• **WHAT IS REQUIRED**
Give back all of the data verbatim.
━━━ MATERIAL PROVIDED ━━━
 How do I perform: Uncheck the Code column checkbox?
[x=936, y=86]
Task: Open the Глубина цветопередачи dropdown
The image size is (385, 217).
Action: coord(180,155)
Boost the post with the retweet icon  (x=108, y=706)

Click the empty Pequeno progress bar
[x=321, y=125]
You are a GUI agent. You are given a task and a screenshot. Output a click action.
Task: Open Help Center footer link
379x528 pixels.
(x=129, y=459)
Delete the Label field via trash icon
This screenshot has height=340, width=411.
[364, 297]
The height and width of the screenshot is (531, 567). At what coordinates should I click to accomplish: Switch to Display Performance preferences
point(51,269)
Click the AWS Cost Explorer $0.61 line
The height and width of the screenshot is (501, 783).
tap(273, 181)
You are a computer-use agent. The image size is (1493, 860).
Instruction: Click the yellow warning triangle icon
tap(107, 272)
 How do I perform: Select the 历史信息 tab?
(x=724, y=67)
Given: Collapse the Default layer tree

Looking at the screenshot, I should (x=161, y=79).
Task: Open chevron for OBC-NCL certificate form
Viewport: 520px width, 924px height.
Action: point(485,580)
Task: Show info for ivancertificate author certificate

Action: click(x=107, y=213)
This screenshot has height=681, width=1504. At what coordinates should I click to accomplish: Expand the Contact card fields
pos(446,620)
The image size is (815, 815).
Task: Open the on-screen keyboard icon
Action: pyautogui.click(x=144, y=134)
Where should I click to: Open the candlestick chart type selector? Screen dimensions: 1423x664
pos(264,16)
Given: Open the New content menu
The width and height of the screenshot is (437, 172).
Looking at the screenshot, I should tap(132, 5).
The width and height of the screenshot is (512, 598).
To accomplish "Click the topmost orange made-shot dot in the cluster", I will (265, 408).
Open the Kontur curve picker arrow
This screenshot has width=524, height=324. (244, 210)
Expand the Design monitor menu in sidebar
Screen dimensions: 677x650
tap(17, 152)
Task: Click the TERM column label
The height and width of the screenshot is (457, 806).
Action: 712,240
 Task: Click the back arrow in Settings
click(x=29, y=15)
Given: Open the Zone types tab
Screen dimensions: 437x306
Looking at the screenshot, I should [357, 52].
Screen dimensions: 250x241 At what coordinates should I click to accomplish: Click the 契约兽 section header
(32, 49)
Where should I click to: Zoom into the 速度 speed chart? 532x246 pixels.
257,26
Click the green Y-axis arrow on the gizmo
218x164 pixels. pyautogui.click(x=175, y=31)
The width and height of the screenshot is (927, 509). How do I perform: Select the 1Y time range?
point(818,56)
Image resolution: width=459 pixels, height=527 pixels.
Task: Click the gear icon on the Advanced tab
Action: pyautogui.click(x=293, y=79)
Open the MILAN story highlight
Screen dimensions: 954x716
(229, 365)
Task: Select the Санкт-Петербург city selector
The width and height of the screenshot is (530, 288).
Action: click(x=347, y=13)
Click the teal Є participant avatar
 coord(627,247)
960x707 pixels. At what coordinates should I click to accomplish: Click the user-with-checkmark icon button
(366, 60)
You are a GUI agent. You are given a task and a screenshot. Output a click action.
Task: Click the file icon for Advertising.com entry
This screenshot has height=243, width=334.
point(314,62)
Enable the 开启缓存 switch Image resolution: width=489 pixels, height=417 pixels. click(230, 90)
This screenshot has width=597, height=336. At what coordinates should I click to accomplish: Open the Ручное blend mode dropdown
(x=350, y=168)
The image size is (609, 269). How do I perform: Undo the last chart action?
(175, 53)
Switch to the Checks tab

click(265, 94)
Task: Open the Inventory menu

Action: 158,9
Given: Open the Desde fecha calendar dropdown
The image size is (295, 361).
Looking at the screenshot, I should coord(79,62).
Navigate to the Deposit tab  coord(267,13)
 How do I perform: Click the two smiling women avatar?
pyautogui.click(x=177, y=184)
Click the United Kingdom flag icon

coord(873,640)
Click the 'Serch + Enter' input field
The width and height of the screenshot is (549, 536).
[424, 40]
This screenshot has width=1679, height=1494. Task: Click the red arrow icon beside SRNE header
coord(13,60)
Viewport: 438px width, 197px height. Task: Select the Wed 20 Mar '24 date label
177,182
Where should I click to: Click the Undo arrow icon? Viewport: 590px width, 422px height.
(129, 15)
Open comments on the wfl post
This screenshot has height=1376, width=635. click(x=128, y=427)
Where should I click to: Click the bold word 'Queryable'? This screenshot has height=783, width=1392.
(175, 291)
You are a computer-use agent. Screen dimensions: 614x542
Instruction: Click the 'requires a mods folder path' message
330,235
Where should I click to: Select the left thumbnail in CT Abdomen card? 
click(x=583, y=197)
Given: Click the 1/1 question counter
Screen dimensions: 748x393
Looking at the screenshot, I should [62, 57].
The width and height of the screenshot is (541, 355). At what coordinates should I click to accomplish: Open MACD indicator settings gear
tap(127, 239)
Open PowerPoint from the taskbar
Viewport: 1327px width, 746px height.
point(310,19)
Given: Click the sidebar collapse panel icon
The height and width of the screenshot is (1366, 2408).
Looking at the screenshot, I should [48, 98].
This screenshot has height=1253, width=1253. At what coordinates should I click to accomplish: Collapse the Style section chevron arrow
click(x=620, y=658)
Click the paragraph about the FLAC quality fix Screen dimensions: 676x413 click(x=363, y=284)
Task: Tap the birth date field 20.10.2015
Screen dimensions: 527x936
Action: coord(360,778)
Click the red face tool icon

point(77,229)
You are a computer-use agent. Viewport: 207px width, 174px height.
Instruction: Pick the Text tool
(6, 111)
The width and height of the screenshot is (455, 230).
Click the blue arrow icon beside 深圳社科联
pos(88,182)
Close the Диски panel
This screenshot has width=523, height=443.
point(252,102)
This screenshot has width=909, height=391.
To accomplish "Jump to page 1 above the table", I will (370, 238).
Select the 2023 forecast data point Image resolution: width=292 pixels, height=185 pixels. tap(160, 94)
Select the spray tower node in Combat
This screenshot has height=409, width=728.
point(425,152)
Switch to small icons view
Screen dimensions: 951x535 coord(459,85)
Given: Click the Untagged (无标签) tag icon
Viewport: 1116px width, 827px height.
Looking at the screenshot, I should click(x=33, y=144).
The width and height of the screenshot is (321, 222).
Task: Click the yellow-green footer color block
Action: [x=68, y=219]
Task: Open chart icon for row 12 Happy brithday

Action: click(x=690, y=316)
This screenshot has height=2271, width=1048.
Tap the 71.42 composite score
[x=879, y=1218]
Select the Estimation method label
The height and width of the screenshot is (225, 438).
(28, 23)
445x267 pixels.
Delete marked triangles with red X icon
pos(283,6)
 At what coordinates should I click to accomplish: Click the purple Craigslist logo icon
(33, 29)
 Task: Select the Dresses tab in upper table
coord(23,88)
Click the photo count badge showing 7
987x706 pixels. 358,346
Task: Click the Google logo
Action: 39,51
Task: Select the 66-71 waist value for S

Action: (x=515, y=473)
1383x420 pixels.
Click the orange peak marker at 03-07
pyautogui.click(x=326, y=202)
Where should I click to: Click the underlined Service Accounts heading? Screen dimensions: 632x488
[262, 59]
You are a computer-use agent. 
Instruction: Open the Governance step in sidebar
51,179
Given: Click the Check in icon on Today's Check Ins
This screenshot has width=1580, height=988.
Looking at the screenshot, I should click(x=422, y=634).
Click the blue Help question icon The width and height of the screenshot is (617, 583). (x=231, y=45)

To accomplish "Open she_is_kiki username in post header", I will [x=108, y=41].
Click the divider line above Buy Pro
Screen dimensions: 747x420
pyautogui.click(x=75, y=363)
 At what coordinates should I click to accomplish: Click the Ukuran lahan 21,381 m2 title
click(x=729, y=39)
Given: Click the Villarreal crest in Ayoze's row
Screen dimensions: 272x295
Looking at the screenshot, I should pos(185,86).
━━━
• **WRITTEN ANSWER**
 How do I perform: Uncheck the Code column checkbox?
[x=936, y=86]
Task: Open the Глубина цветопередачи dropdown
The image size is (385, 217).
Action: coord(180,155)
Boost the post with the retweet icon  (x=108, y=706)

Click the empty Pequeno progress bar
[x=321, y=125]
You are a GUI agent. You are given a task and a screenshot. Output a click action.
Task: Open Help Center footer link
379x528 pixels.
(x=129, y=459)
Delete the Label field via trash icon
This screenshot has height=340, width=411.
[364, 297]
The height and width of the screenshot is (531, 567). At what coordinates should I click to accomplish: Switch to Display Performance preferences
point(51,269)
Click the AWS Cost Explorer $0.61 line
The height and width of the screenshot is (501, 783).
tap(273, 181)
You are a computer-use agent. The image size is (1493, 860).
Instruction: Click the yellow warning triangle icon
tap(107, 272)
 How do I perform: Select the 历史信息 tab?
(x=724, y=67)
Given: Collapse the Default layer tree

Looking at the screenshot, I should (x=161, y=79).
Task: Open chevron for OBC-NCL certificate form
Viewport: 520px width, 924px height.
Action: point(485,580)
Task: Show info for ivancertificate author certificate

Action: click(x=107, y=213)
This screenshot has height=681, width=1504. At what coordinates should I click to accomplish: Expand the Contact card fields
pos(446,620)
The image size is (815, 815).
Task: Open the on-screen keyboard icon
Action: pyautogui.click(x=144, y=134)
Where should I click to: Open the candlestick chart type selector? Screen dimensions: 1423x664
pos(264,16)
Given: Open the New content menu
The width and height of the screenshot is (437, 172).
Looking at the screenshot, I should tap(132, 5).
The width and height of the screenshot is (512, 598).
To accomplish "Click the topmost orange made-shot dot in the cluster", I will (265, 408).
Open the Kontur curve picker arrow
This screenshot has width=524, height=324. (244, 210)
Expand the Design monitor menu in sidebar
Screen dimensions: 677x650
tap(17, 152)
Task: Click the TERM column label
The height and width of the screenshot is (457, 806).
Action: 712,240
 Task: Click the back arrow in Settings
click(x=29, y=15)
Given: Open the Zone types tab
Screen dimensions: 437x306
Looking at the screenshot, I should [357, 52].
Screen dimensions: 250x241 At what coordinates should I click to accomplish: Click the 契约兽 section header
(32, 49)
Where should I click to: Zoom into the 速度 speed chart? 532x246 pixels.
257,26
Click the green Y-axis arrow on the gizmo
218x164 pixels. pyautogui.click(x=175, y=31)
The width and height of the screenshot is (927, 509). How do I perform: Select the 1Y time range?
point(818,56)
Image resolution: width=459 pixels, height=527 pixels.
Task: Click the gear icon on the Advanced tab
Action: pyautogui.click(x=293, y=79)
Open the MILAN story highlight
Screen dimensions: 954x716
(229, 365)
Task: Select the Санкт-Петербург city selector
The width and height of the screenshot is (530, 288).
Action: click(x=347, y=13)
Click the teal Є participant avatar
 coord(627,247)
960x707 pixels. At what coordinates should I click to accomplish: Click the user-with-checkmark icon button
(366, 60)
You are a GUI agent. You are given a task and a screenshot. Output a click action.
Task: Click the file icon for Advertising.com entry
This screenshot has height=243, width=334.
point(314,62)
Enable the 开启缓存 switch Image resolution: width=489 pixels, height=417 pixels. click(230, 90)
This screenshot has width=597, height=336. At what coordinates should I click to accomplish: Open the Ручное blend mode dropdown
(x=350, y=168)
The image size is (609, 269). How do I perform: Undo the last chart action?
(175, 53)
Switch to the Checks tab

click(265, 94)
Task: Open the Inventory menu

Action: 158,9
Given: Open the Desde fecha calendar dropdown
The image size is (295, 361).
Looking at the screenshot, I should coord(79,62).
Navigate to the Deposit tab  coord(267,13)
 How do I perform: Click the two smiling women avatar?
pyautogui.click(x=177, y=184)
Click the United Kingdom flag icon

coord(873,640)
Click the 'Serch + Enter' input field
The width and height of the screenshot is (549, 536).
[424, 40]
This screenshot has width=1679, height=1494. Task: Click the red arrow icon beside SRNE header
coord(13,60)
Viewport: 438px width, 197px height. Task: Select the Wed 20 Mar '24 date label
177,182
Where should I click to: Click the Undo arrow icon? Viewport: 590px width, 422px height.
(129, 15)
Open comments on the wfl post
This screenshot has height=1376, width=635. click(x=128, y=427)
Where should I click to: Click the bold word 'Queryable'? This screenshot has height=783, width=1392.
(175, 291)
You are a computer-use agent. Screen dimensions: 614x542
Instruction: Click the 'requires a mods folder path' message
330,235
Where should I click to: Select the left thumbnail in CT Abdomen card? 
click(x=583, y=197)
Given: Click the 1/1 question counter
Screen dimensions: 748x393
Looking at the screenshot, I should [62, 57].
The width and height of the screenshot is (541, 355). At what coordinates should I click to accomplish: Open MACD indicator settings gear
tap(127, 239)
Open PowerPoint from the taskbar
Viewport: 1327px width, 746px height.
point(310,19)
Given: Click the sidebar collapse panel icon
The height and width of the screenshot is (1366, 2408).
Looking at the screenshot, I should [48, 98].
This screenshot has height=1253, width=1253. At what coordinates should I click to accomplish: Collapse the Style section chevron arrow
click(x=620, y=658)
Click the paragraph about the FLAC quality fix Screen dimensions: 676x413 click(x=363, y=284)
Task: Tap the birth date field 20.10.2015
Screen dimensions: 527x936
Action: coord(360,778)
Click the red face tool icon

point(77,229)
You are a computer-use agent. Viewport: 207px width, 174px height.
Instruction: Pick the Text tool
(6, 111)
The width and height of the screenshot is (455, 230).
Click the blue arrow icon beside 深圳社科联
pos(88,182)
Close the Диски panel
This screenshot has width=523, height=443.
point(252,102)
This screenshot has width=909, height=391.
To accomplish "Jump to page 1 above the table", I will (370, 238).
Select the 2023 forecast data point Image resolution: width=292 pixels, height=185 pixels. tap(160, 94)
Select the spray tower node in Combat
This screenshot has height=409, width=728.
point(425,152)
Switch to small icons view
Screen dimensions: 951x535 coord(459,85)
Given: Click the Untagged (无标签) tag icon
Viewport: 1116px width, 827px height.
Looking at the screenshot, I should click(x=33, y=144).
The width and height of the screenshot is (321, 222).
Task: Click the yellow-green footer color block
Action: [x=68, y=219]
Task: Open chart icon for row 12 Happy brithday

Action: click(x=690, y=316)
This screenshot has height=2271, width=1048.
Tap the 71.42 composite score
[x=879, y=1218]
Select the Estimation method label
The height and width of the screenshot is (225, 438).
(28, 23)
445x267 pixels.
Delete marked triangles with red X icon
pos(283,6)
 At what coordinates should I click to accomplish: Click the purple Craigslist logo icon
(33, 29)
 Task: Select the Dresses tab in upper table
coord(23,88)
Click the photo count badge showing 7
987x706 pixels. 358,346
Task: Click the Google logo
Action: 39,51
Task: Select the 66-71 waist value for S

Action: (x=515, y=473)
1383x420 pixels.
Click the orange peak marker at 03-07
pyautogui.click(x=326, y=202)
Where should I click to: Click the underlined Service Accounts heading? Screen dimensions: 632x488
[262, 59]
You are a computer-use agent. 
Instruction: Open the Governance step in sidebar
51,179
Given: Click the Check in icon on Today's Check Ins
This screenshot has width=1580, height=988.
Looking at the screenshot, I should click(x=422, y=634).
Click the blue Help question icon The width and height of the screenshot is (617, 583). (x=231, y=45)

To accomplish "Open she_is_kiki username in post header", I will [x=108, y=41].
Click the divider line above Buy Pro
Screen dimensions: 747x420
pyautogui.click(x=75, y=363)
 At what coordinates should I click to accomplish: Click the Ukuran lahan 21,381 m2 title
click(x=729, y=39)
Given: Click the Villarreal crest in Ayoze's row
Screen dimensions: 272x295
Looking at the screenshot, I should pos(185,86).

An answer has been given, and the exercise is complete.